Grove Academy pupils hope to use their voices to inspire change after learning about the workings of the UK Parliament.
Youngsters at the Broughty Ferry school got involved UK Parliament Week – held last week – which saw them take part in a series of activities designed to get them thinking about societal issues they feel need to be tackled.
S3 pupils took part in a debate on the use of ID for setting up social media accounts, the results of which will be sent to the UK Parliament petitions select committee.
Finlay Ross, 14, said: “We have been helping possibly shape a law by sharing our opinions on whether ID should be necessary for creating a social media account.”
“I think it’s useful us debating this in class because there were differing opinions on things which can spur in different ideas.
“It was a good opportunity for people to give their voices.”
Lily Matthews, also in S3, explained how the in-class debate brought up varying viewpoints on the issue but it was important for everyone to have their say.
The 14-year-old said: “There were differing opinions. Some thought that there should be ID and others thought that there shouldn’t because social media could have a lot of your information stored.
“The majority voted for ID when you sign up for social media so you can be tracked if you were to leave a hateful comment or post.
“Decisions being made now by the government will shape our generation’s future and they will impact us in years to come and it’s important that we have our say.”
“We should be doing more about the climate crisis”
S2 pupils also got the chance to voice their opinions, and Lily Ross and Miller Barrie were among those who created a special campaign tree which highlighted issues important to them.
Twelve-year-old Lily said: “We made these campaign trees with leaves of what we would like to change about the world – there were so many different issues on them!

> _REQUIRED TASKS_
A. Give the full name of every pupil named in the article about Grove Academy and UK Parliament Week.
B. Extend the article about Grove Academy pupils and UK Parliament Week, starting after its final sentence.

> _SOURCE INFORMATION_
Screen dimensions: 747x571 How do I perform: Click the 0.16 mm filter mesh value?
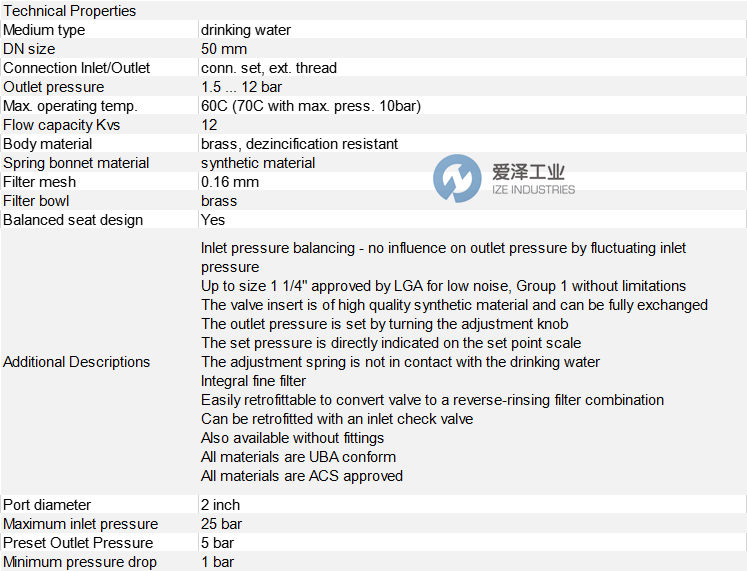(230, 182)
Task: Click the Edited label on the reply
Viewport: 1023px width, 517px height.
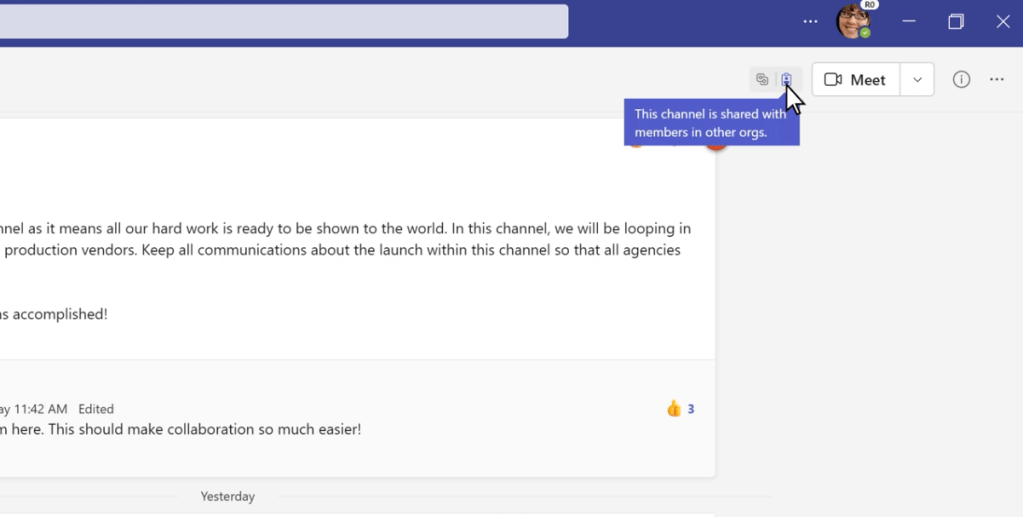Action: tap(96, 409)
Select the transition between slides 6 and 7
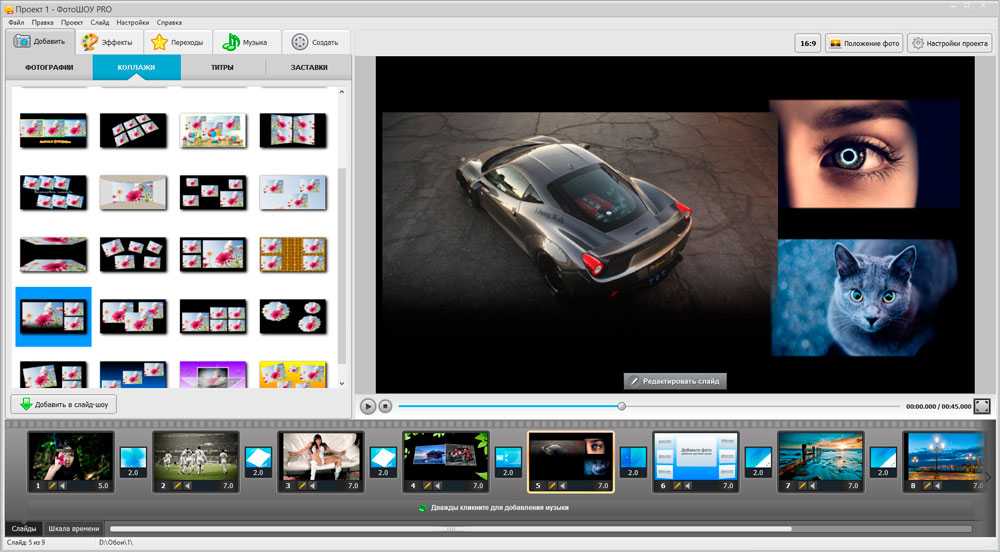The height and width of the screenshot is (552, 1000). 758,461
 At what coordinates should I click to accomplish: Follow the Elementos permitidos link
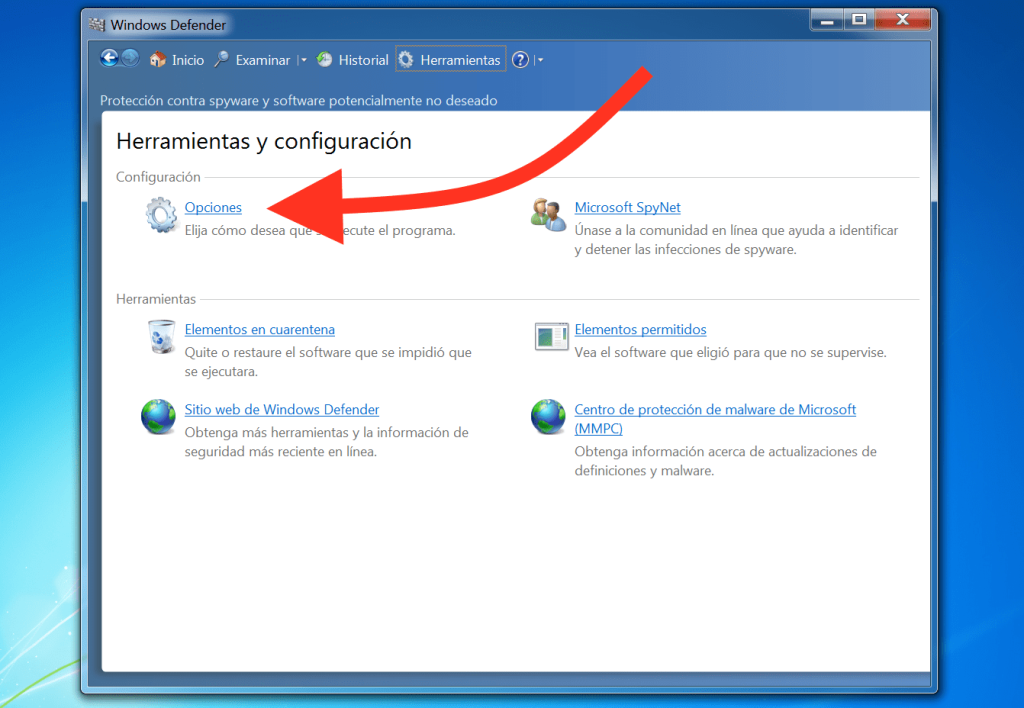[x=640, y=329]
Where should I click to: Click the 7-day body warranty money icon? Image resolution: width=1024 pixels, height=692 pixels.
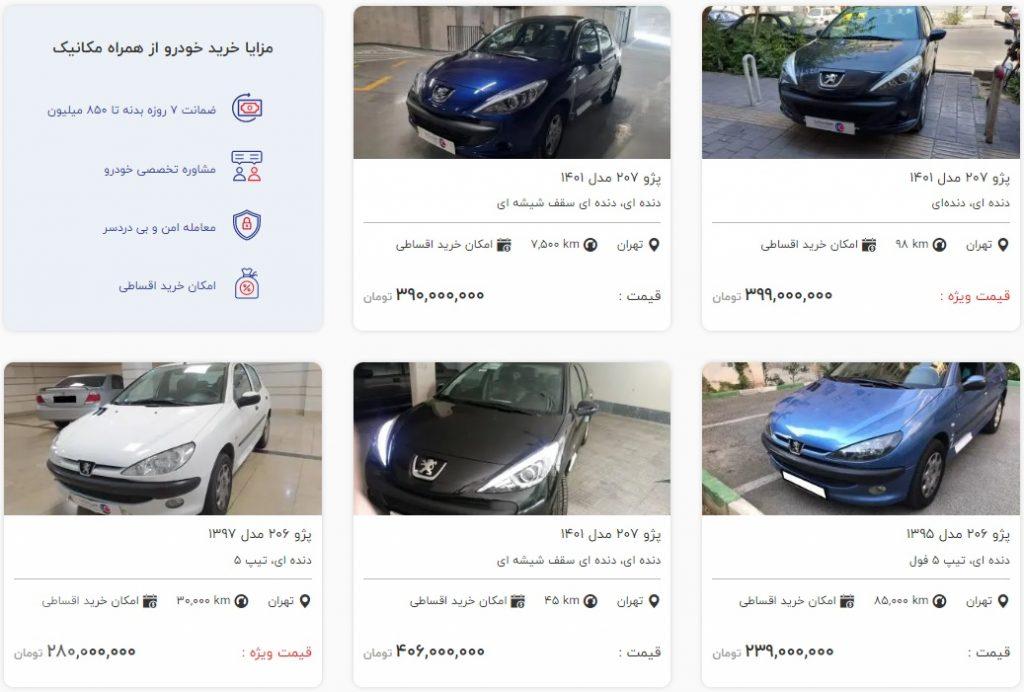[x=248, y=108]
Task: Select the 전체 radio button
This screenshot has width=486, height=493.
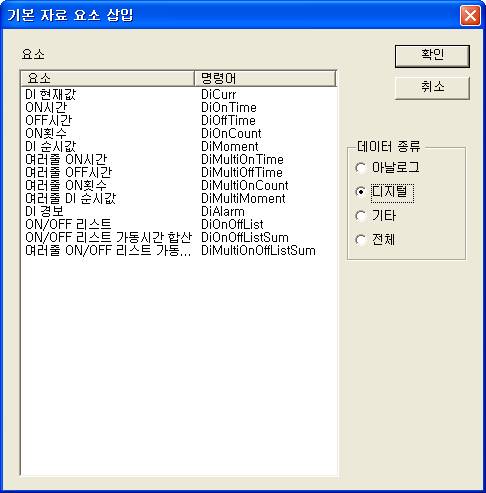Action: (x=375, y=240)
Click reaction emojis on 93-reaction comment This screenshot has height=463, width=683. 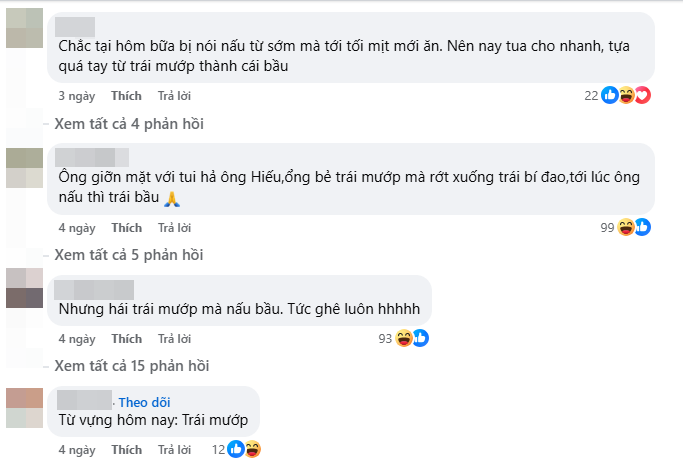tap(412, 339)
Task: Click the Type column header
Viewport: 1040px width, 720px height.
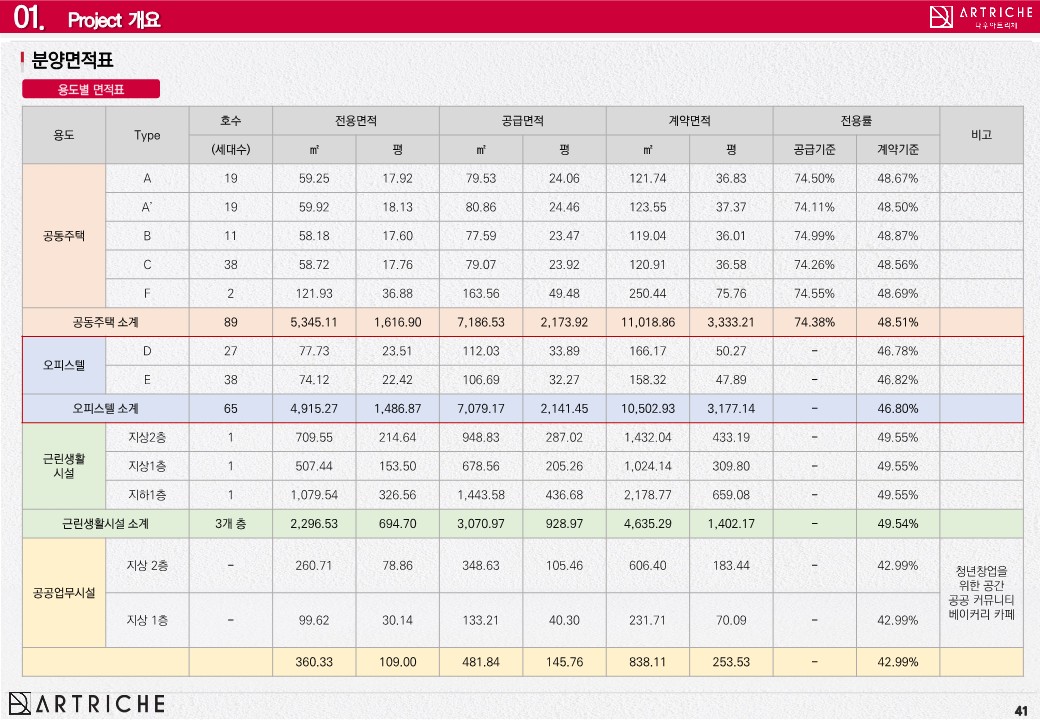Action: 147,135
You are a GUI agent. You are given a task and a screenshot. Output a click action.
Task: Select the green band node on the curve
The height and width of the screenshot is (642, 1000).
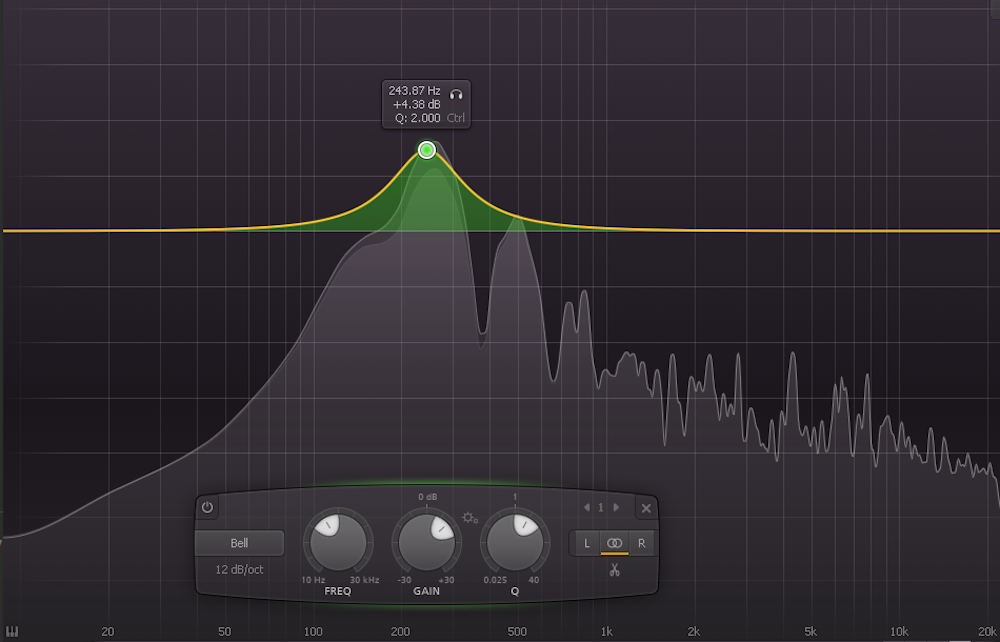pos(427,150)
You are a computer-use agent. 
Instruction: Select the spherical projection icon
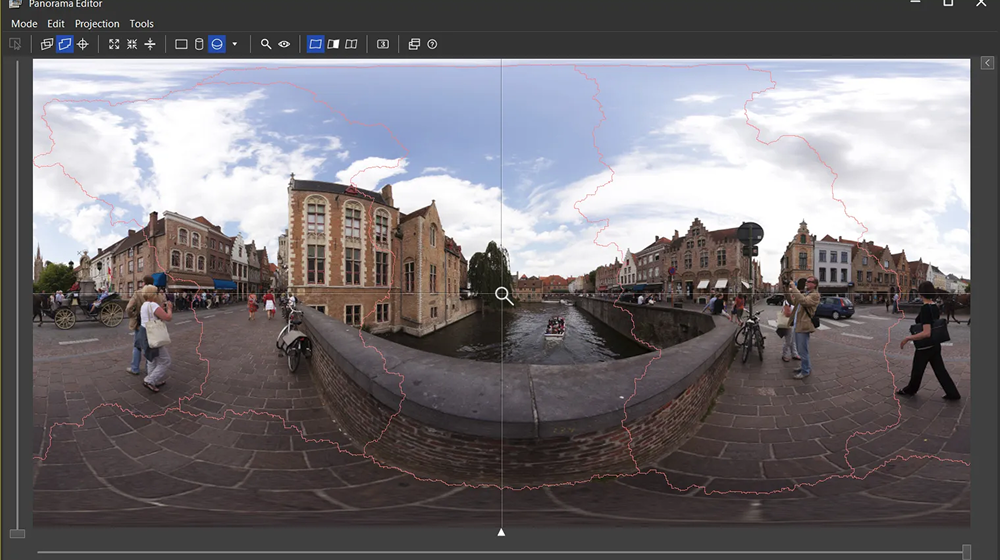[x=216, y=44]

> _SOLVED TASKS_
A.
Finlay Ross
Lily Matthews
Lily Ross
Miller Barrie

B.
“I think we should be doing more about the climate crisis, especially with COP26 being in Glasgow.”
“It’s such an important issue that so many young people have been campaigning about.”
Miller, also 12, added: “I quite like politics so I do think about it a lot.
“I would like foreign aid to be increased because right now it is really low, and as we recover from coronavirus.”
Inspired by other young activists
Both Lily and Miller have been inspired by other young activists who have helped encourage change, and learned about one youngster whose petition led to supermarkets stopping selling eggs from caged hens.
Miller explained: “There was a girl who was really upset about all the caged eggs and she made a petition which the government considered and shops stopped using them.
Lily added: “It’s really important that people know how to get their voices heard in the world we live in. As long as we know about parliament, it’s easier to get into it.
“There are a lot of young people involved in politics like Greta Thunberg and Malala Yousafzai that people can look up to now.
“It’s about choosing our decisions for the future, more young people should know about.”